# Exercise 7: understanding correlation
# In this exercise we will perform some simulations that may help to get intuition on the concept of correlation and the performance of the Pearson correlation coefficient. In order to keep it simple, we will assume throughout the exercise that the expected values are 0 and the standard deviations are 1.
# Before you start doing the computations, you have to load the "MASS" library into R by the command:
library(MASS)
# a)
# Generate 25 observations (x,y) from the bivariate normal distribution with correlation 0.30 (see slide 17 from the lectures)
# Compute the Pearson correlation coefficient and plot the observations:
n=25
rho=0.30
m=matrix(c(0,0),nrow=2)
S=matrix(c(1,rho,rho,1),nrow=2)
obs=mvrnorm(n,m,S)
x=obs[,1]
y=obs[,2]
cor(x,y)
plot(x,y)
# Repeat the commands a number of times. Note how the Pearson correlation coefficient and the plot vary.

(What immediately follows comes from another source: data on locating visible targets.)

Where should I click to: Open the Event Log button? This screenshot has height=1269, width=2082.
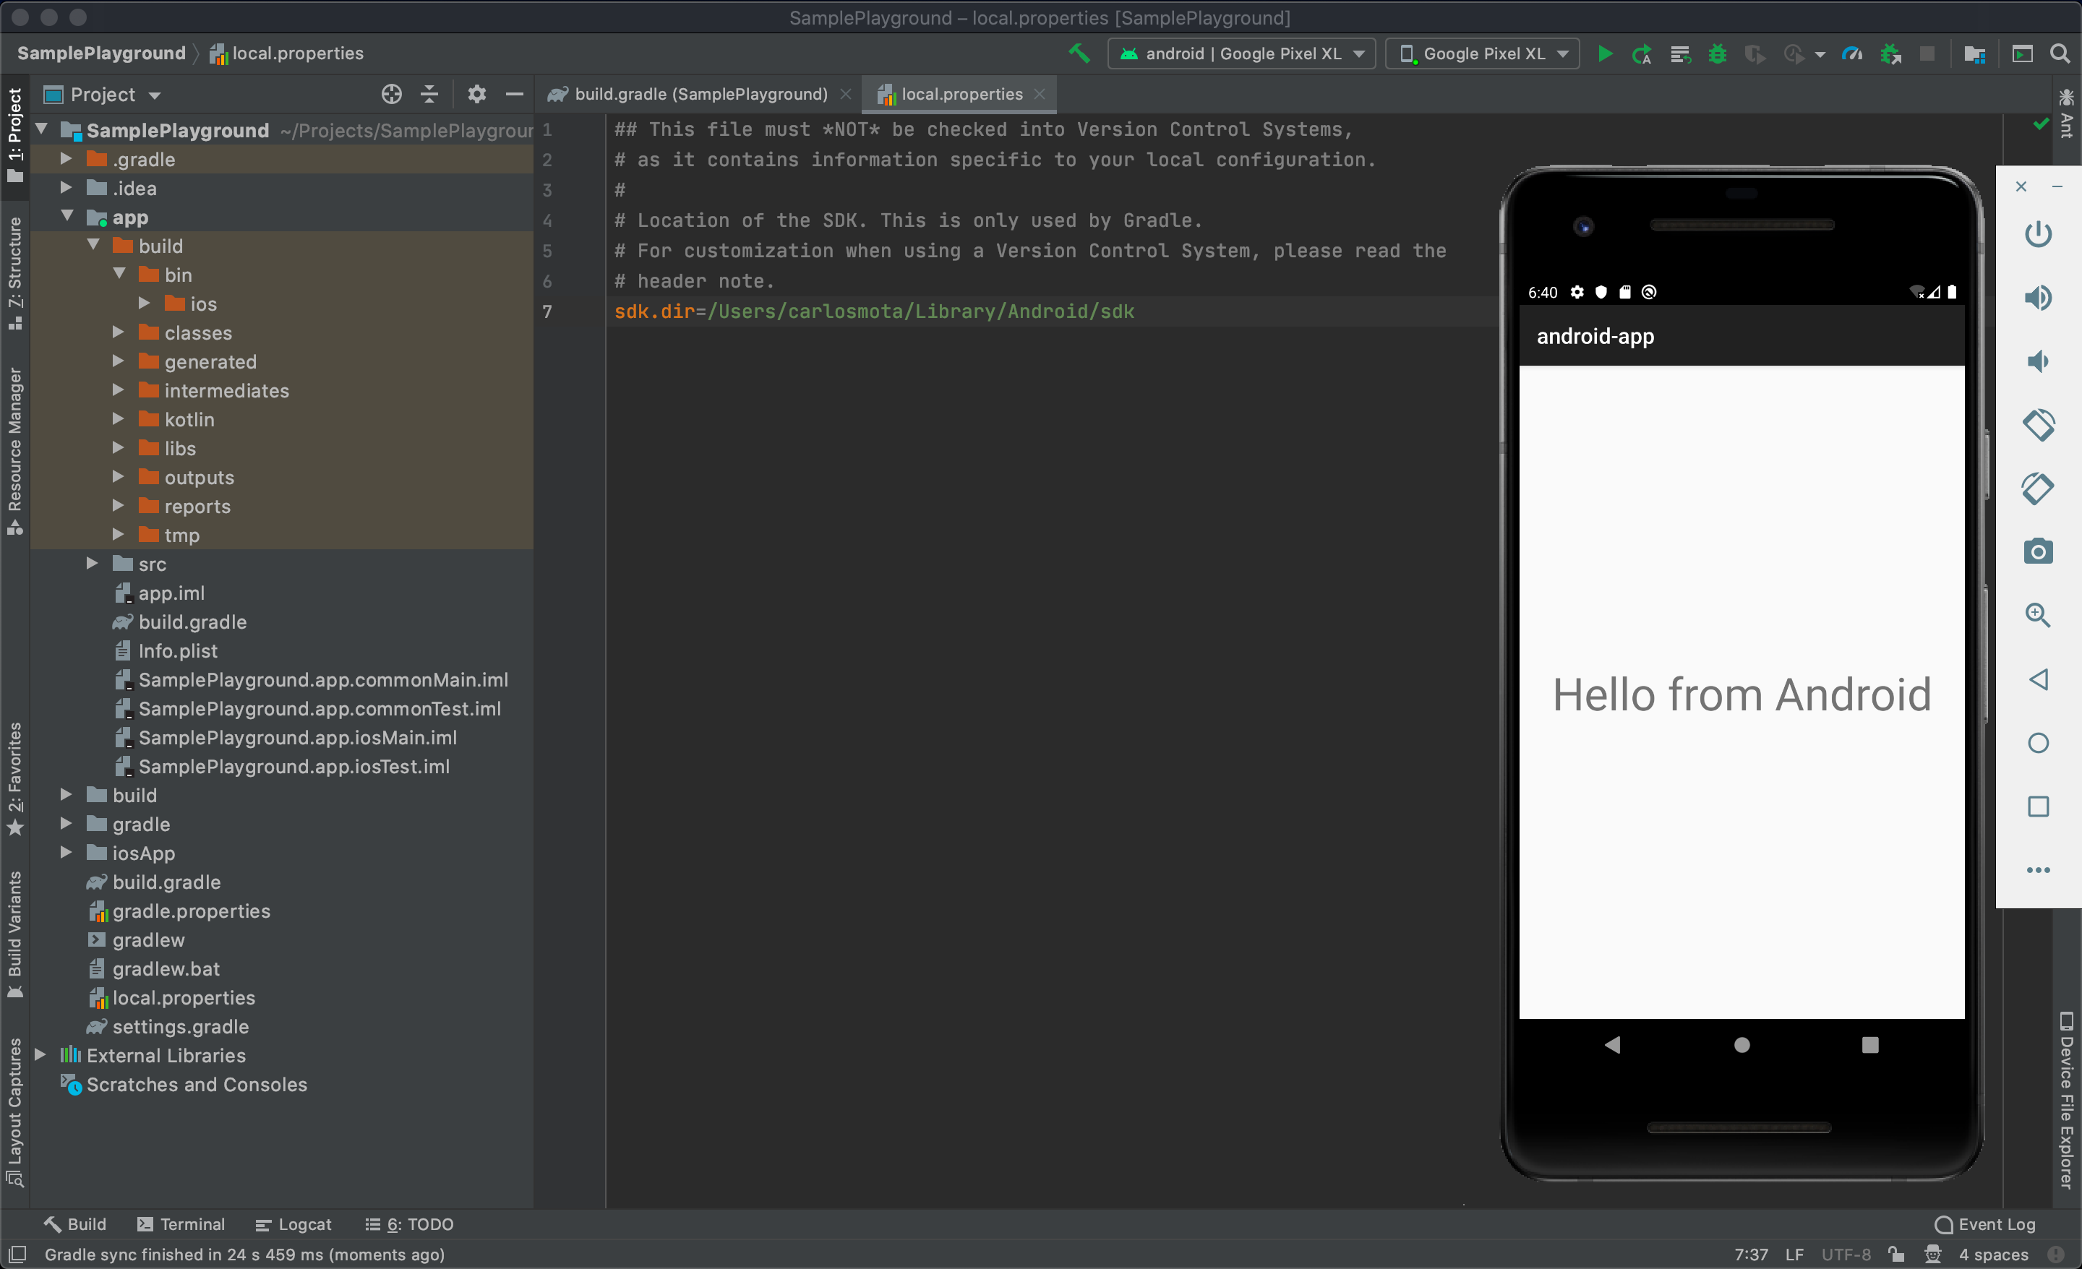pyautogui.click(x=1985, y=1224)
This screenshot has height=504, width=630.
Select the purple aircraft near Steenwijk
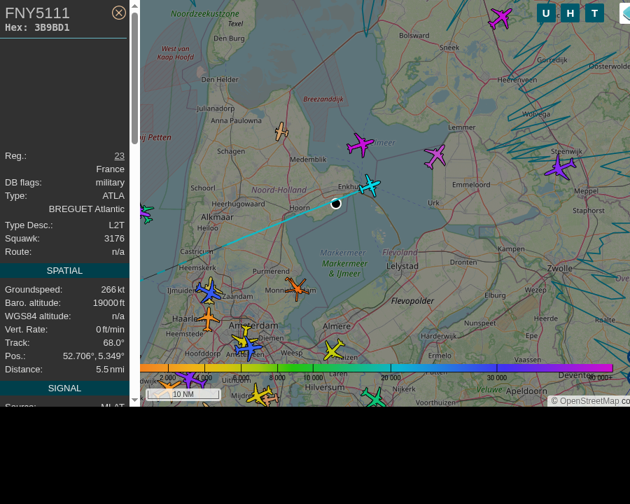[560, 168]
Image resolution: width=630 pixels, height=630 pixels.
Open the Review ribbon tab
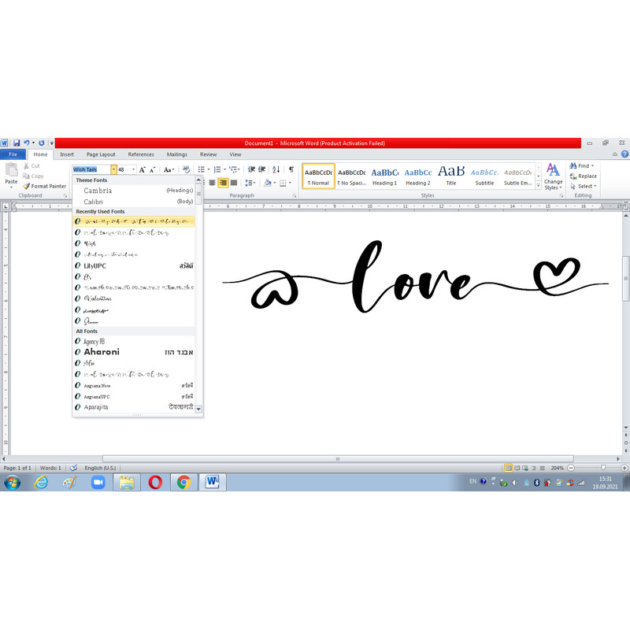(x=208, y=154)
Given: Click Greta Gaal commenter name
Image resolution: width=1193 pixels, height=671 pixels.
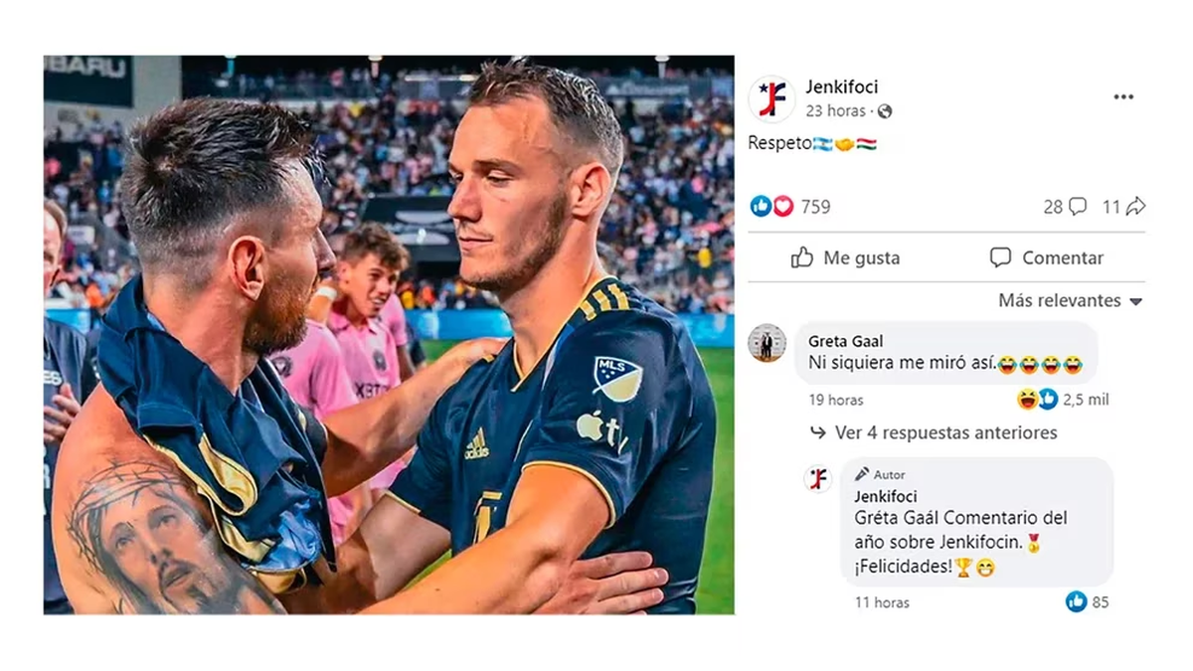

# This will help to give you an intuition of how scatter plots may look like when the (true) correlation is 0.30.
# b)
# Repeat a) for correlation 0.60 and correlation 0.90. Note how the plots look like when the correlation is 0.60 and 0.90.
# c)
# Repeat a) and b) for n=100 and n=400. Note how the variation in the Pearson correlation coefficient depends on the sample size.